◆ **Provided records**:
********

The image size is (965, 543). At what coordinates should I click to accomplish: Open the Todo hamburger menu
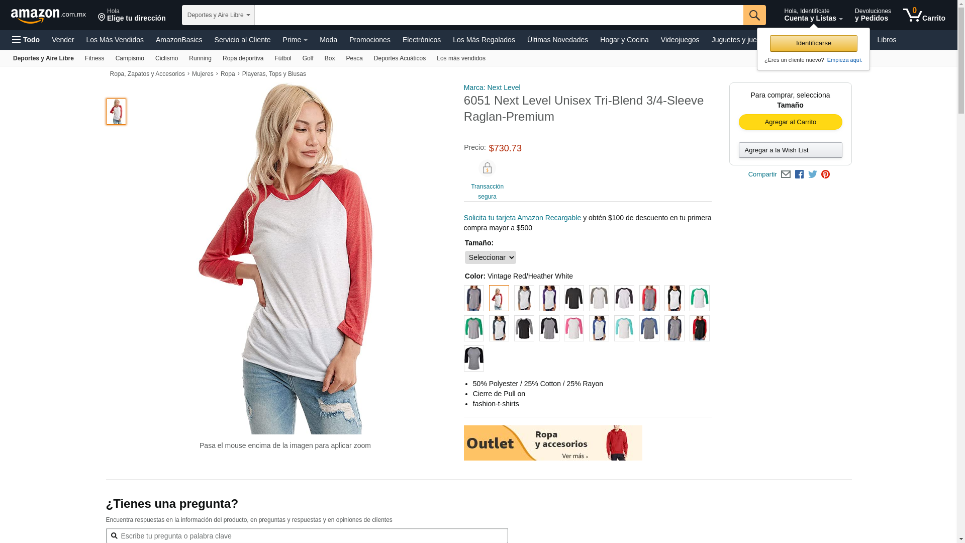tap(26, 40)
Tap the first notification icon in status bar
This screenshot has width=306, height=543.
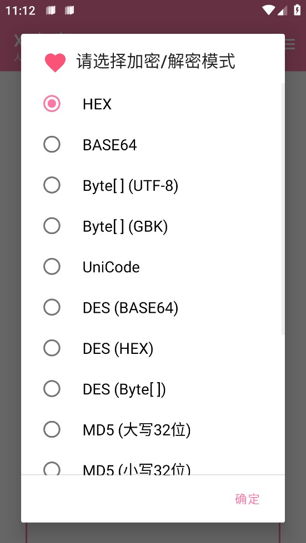(51, 11)
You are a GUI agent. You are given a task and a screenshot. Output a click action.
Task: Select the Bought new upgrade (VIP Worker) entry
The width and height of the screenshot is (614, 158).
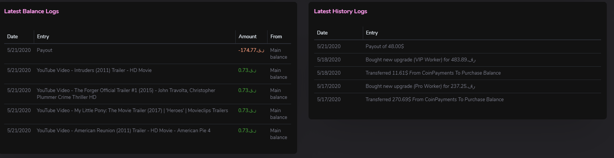(x=420, y=59)
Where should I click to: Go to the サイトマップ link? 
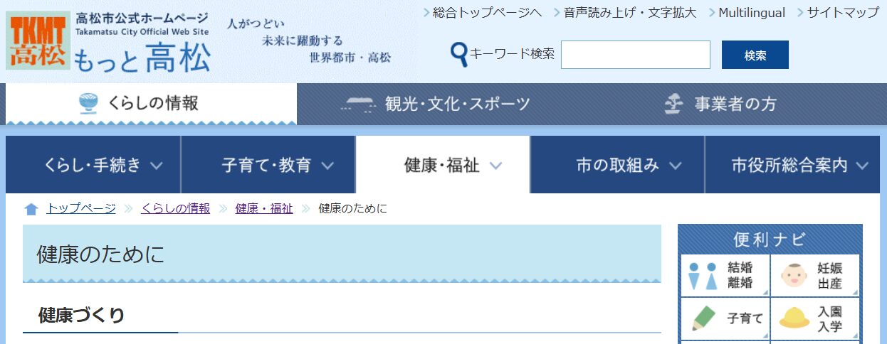(842, 13)
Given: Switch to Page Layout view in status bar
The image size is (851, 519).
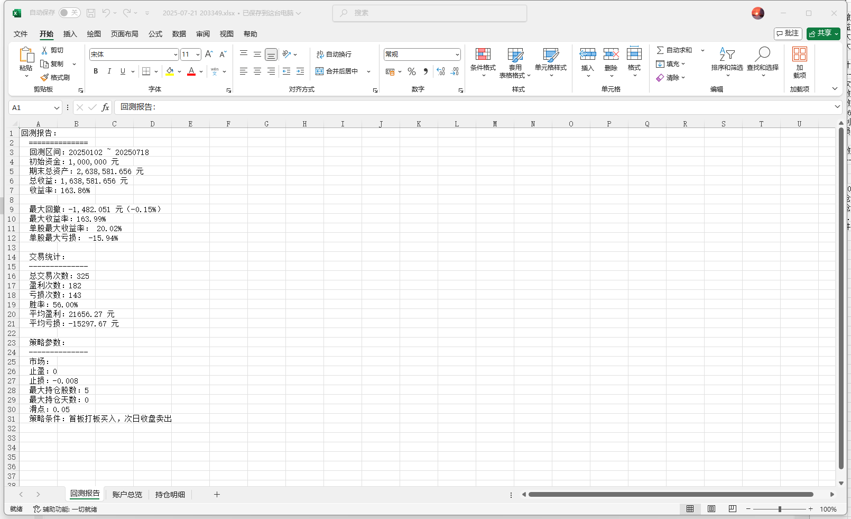Looking at the screenshot, I should point(711,509).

********

◆ **The problem**: An exact copy is needed of the lines running from the one containing "This screenshot has width=306, height=543." through the last line of the material, and of no others; pictures stay out.

◆ **Result**:
This screenshot has width=306, height=543.
(51, 11)
You are a GUI agent. You are given a task and a screenshot. Output a click action.
Task: Select the Bought new upgrade (VIP Worker) entry
The width and height of the screenshot is (614, 158).
(x=420, y=59)
Where should I click to: Go to the サイトマップ link? 
(842, 13)
Given: Switch to Page Layout view in status bar
The image size is (851, 519).
Looking at the screenshot, I should point(711,509).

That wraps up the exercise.